Discover how this innovation addresses the sustainability challenge and paves the way for wood-based solar cells, offering efficient, affordable, and environmentally conscious energy solutions.
Researchers at Linköping University and the Royal Institute of Technology (KTH) have unveiled a promising advancement in the field of organic solar cells, harnessing the power of lignin, one of nature’s most abundant organic materials. Published in the prestigious journal Advanced Materials, this study demonstrates the potential of untreated kraft lignin to enhance the environmental friendliness and reliability of organic solar cells.

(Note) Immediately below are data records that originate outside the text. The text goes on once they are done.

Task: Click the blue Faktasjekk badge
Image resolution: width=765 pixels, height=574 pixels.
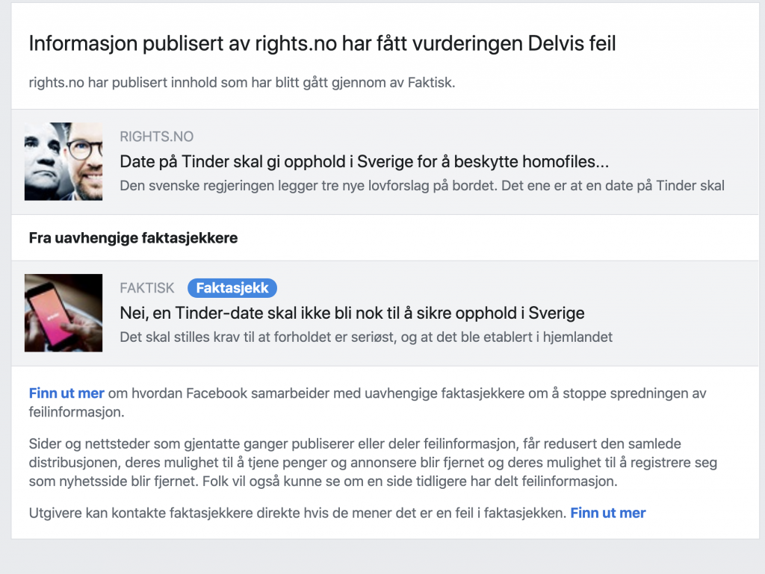Action: [232, 288]
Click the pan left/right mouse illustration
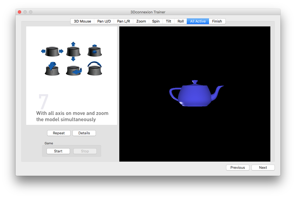The width and height of the screenshot is (296, 198). [x=52, y=51]
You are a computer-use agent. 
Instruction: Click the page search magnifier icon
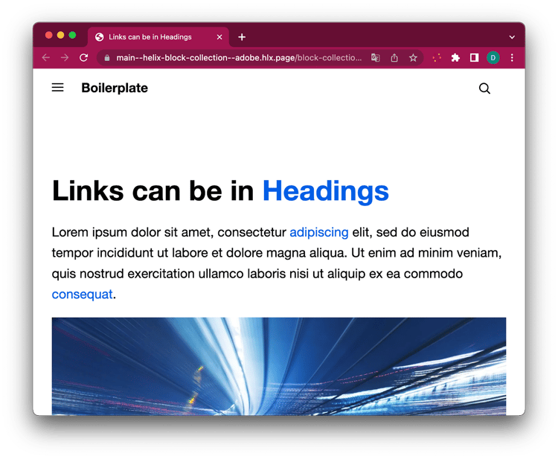point(484,89)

While sunlight stands out as a prominent source of sustainable energy, traditional silicon-based solar cells, although efficient, are marred by energy-intensive and complex manufacturing processes, often involving hazardous chemicals. In response, organic solar cells have emerged as a focal point in research due to their low production costs, lightweight, flexibility, and versatility in applications such as indoor usage and wearable electronics. However, a significant drawback of organic solar cells is their reliance on plastics or oil-derived polymers, hindering their environmental sustainability.
To address this challenge, scientists from Linköping University and KTH have developed an organic solar cell featuring a component of the electron transport layer derived from kraft lignin, extracted directly from wood pulp. While the current iteration incorporates only a small fraction of lignin, the long-term objective is to create solar cells predominantly composed of wood-based materials. Professor Mats Fahlman of the Laboratory of Organic Electronics (LOE) at Linköping University emphasizes the mission to produce efficient, cost-effective, and eco-friendly solar cells. He envisions a future where oil-based materials are substituted with sustainable wood-based alternatives.
Previous research had explored chemically modified wood-based materials to enhance the stability of organic and perovskite solar cells. In this study, the researchers opted for “raw” kraft lignin, sourced directly from wood in paper manufacturing processes. They identified the ideal molecular composition of lignin for this purpose. Qilun Zhang, Principal Research Engineer at LOE, explains the incorporation of kraft lignin into the cathode interface layer, which significantly enhanced the solar cell’s stability. The unique bonding properties of kraft lignin, forming numerous hydrogen bonds, played a pivotal role in bolstering the solar cell’s structural integrity. Organic solar cells have already found applications, primarily indoors and in low-energy devices where they can replace batteries. Professor Fahlman believes that this breakthrough represents the first step toward wider adoption of organic solar cells, paving the way for larger-scale energy generation. Utilizing wood materials in their construction holds the promise of making the entire solar cell ecosystem more environmentally friendly.
While organic solar cells may not match the efficiency of their counterparts, their non-toxicity, sustainability, and affordability make them an attractive choice. With efficiency levels of 15%-20%, they prove more than adequate for the majority of applications, according to Fahlman. This groundbreaking research underscores the potential for lignin-powered solar cells to revolutionise the green energy landscape.